* Problem statement *
Task for the records below: repeat the line containing "Task: Click the −1.5 y-axis tick label" and every line after it, exactly and with nothing else, but leave out the pictures.

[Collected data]
········

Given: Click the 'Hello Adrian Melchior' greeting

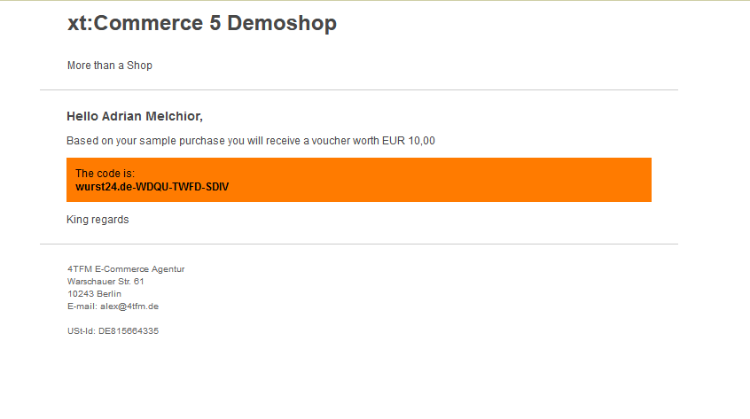Looking at the screenshot, I should (x=134, y=116).
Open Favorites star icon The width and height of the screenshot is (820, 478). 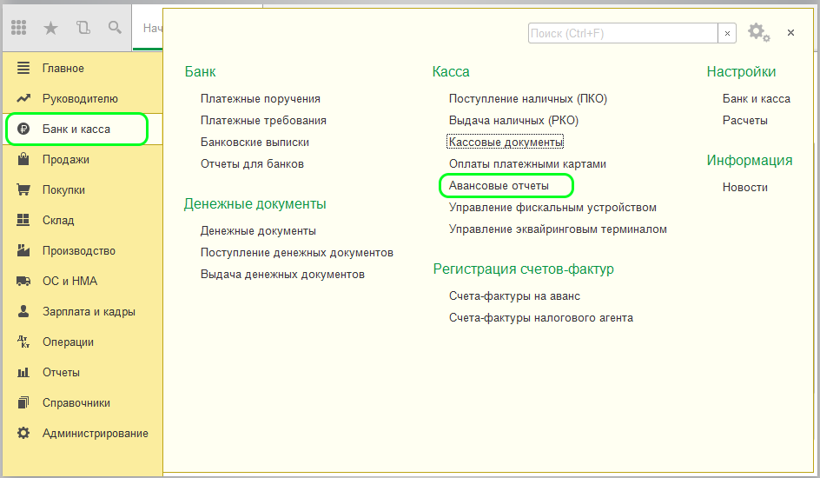pos(51,28)
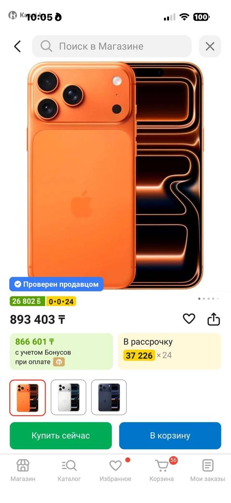
Task: Tap the 0·0·24 installment badge
Action: (62, 301)

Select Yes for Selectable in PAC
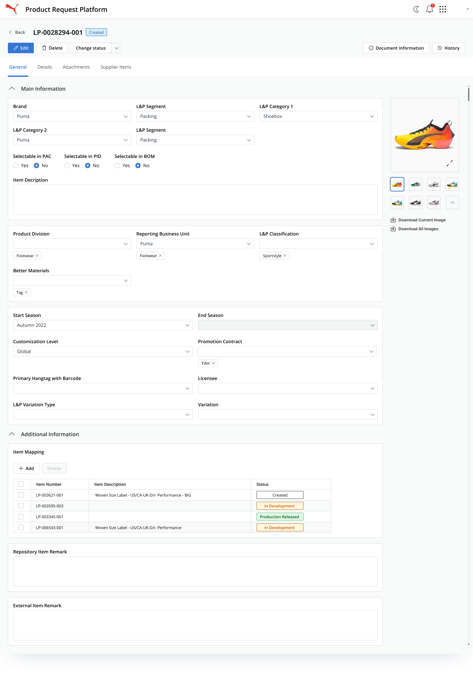click(x=16, y=166)
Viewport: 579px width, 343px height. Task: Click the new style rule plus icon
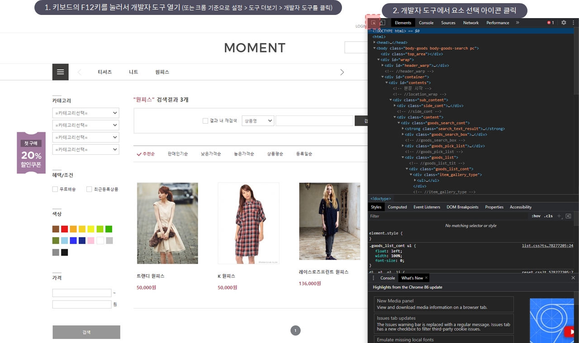[559, 216]
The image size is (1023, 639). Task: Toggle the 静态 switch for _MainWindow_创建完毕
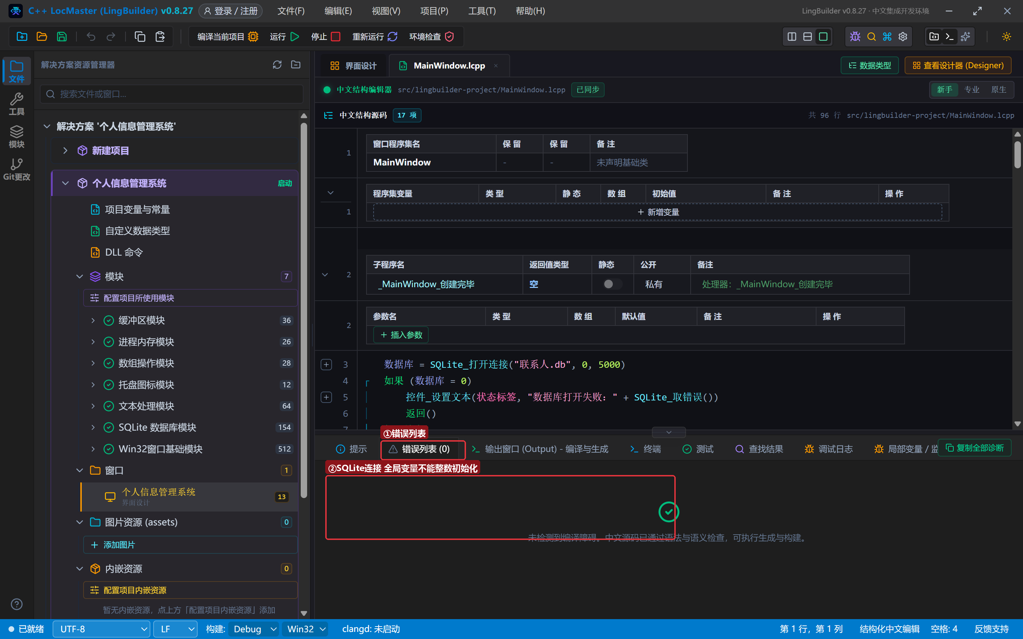tap(612, 284)
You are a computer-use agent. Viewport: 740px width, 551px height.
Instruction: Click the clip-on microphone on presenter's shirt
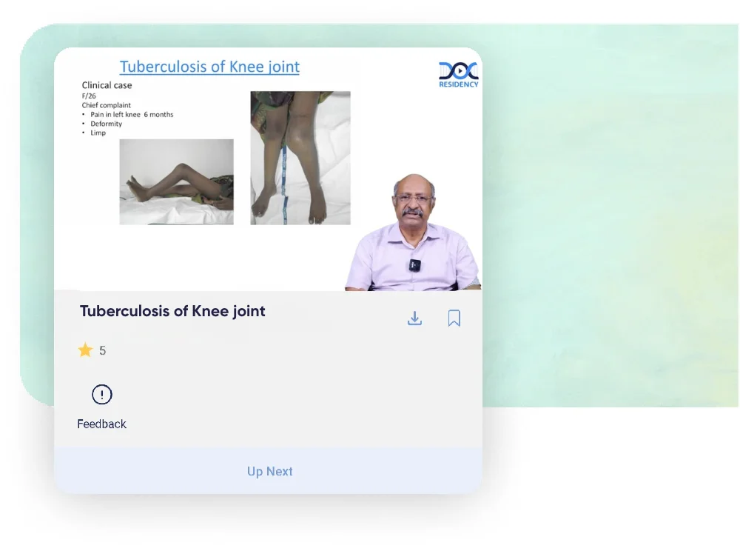[x=414, y=264]
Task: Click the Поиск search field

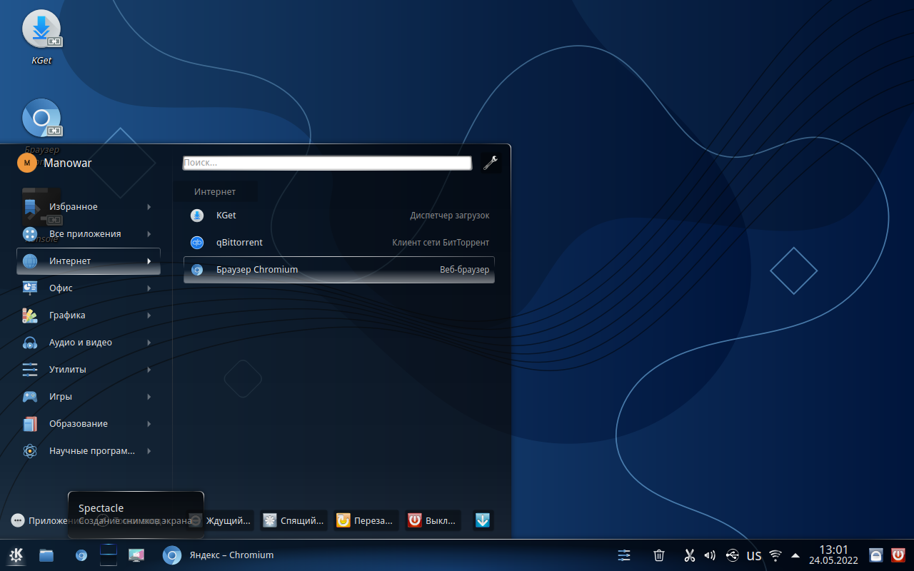Action: (x=327, y=163)
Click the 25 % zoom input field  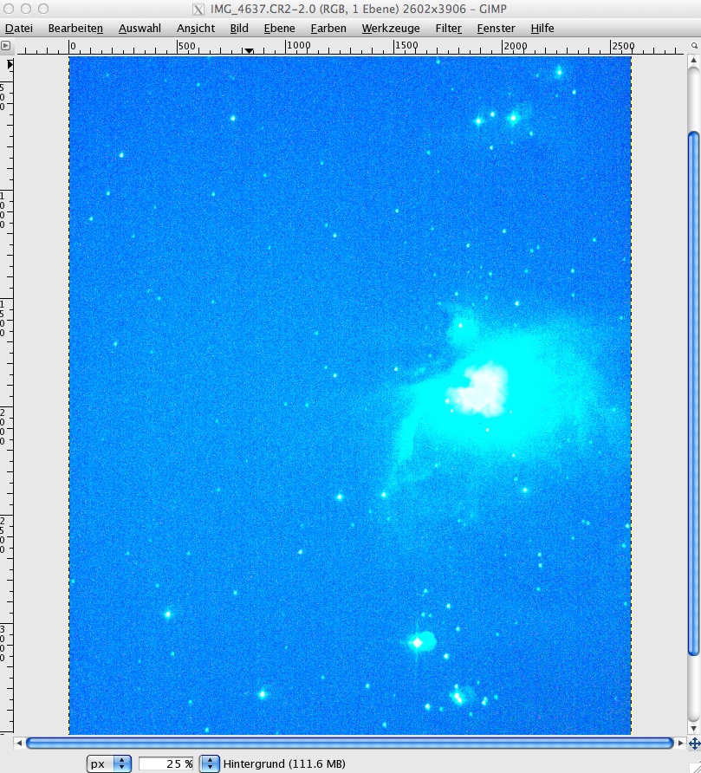tap(166, 764)
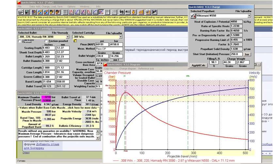
Task: Click the open file folder toolbar icon
Action: click(20, 12)
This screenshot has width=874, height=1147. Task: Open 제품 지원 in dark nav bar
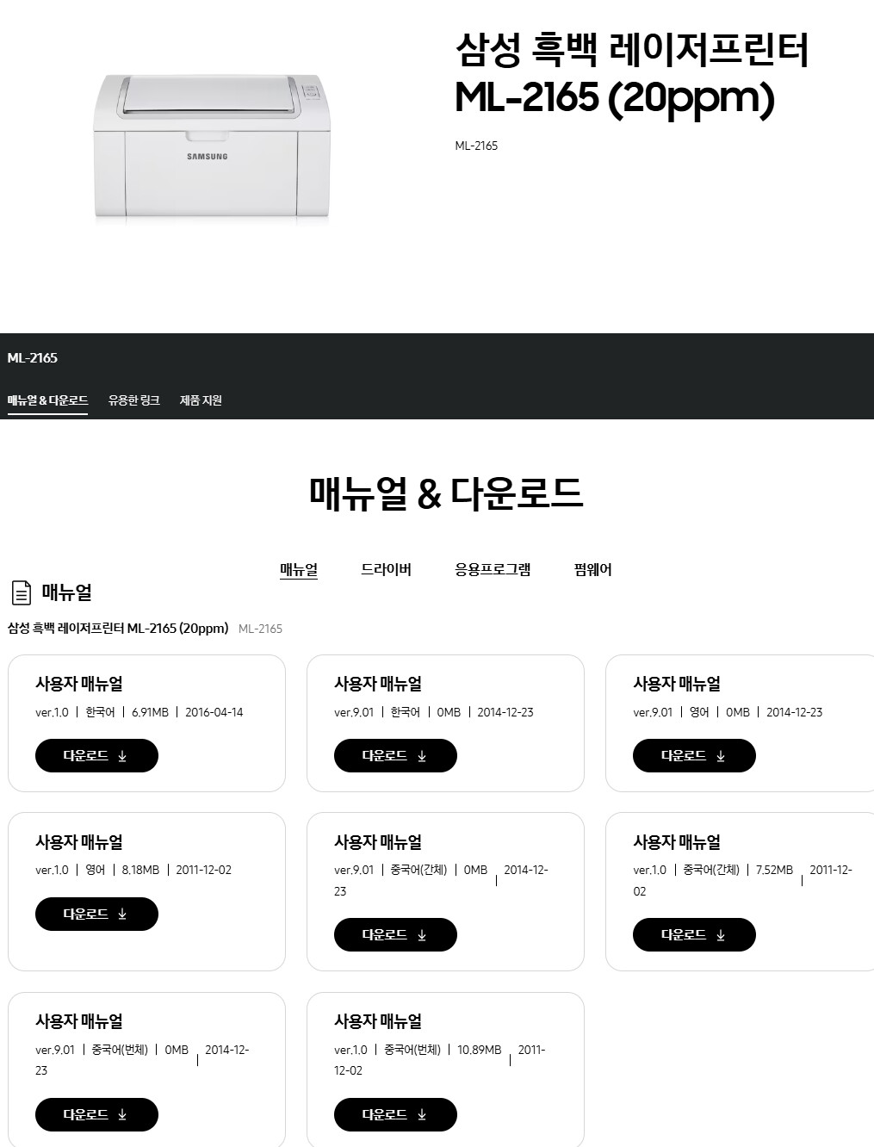[x=201, y=400]
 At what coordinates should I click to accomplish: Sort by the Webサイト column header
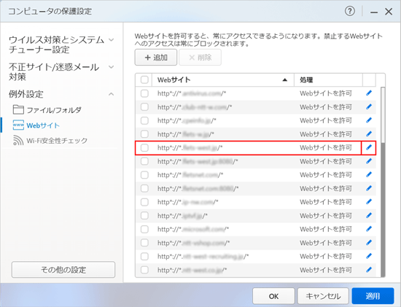click(223, 79)
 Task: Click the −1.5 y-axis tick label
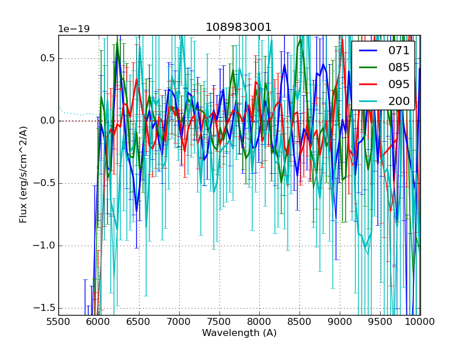point(44,307)
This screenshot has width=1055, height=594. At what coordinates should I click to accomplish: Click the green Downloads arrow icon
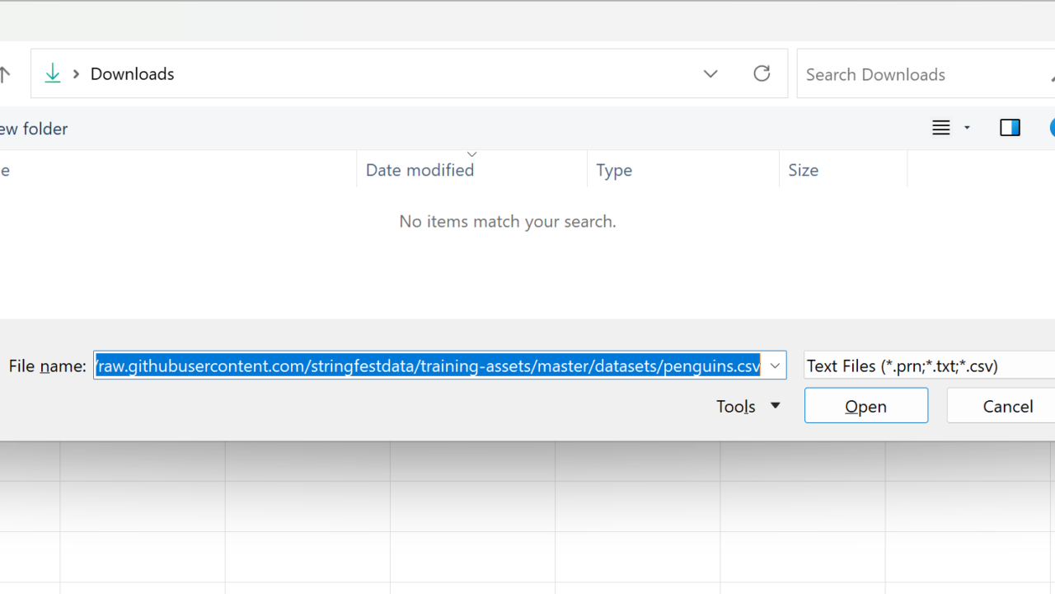53,73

········

* Output of the task *
 Task: Click the −1.5 y-axis tick label
point(44,307)
This screenshot has width=1055, height=594. At what coordinates should I click to accomplish: Click the green Downloads arrow icon
53,73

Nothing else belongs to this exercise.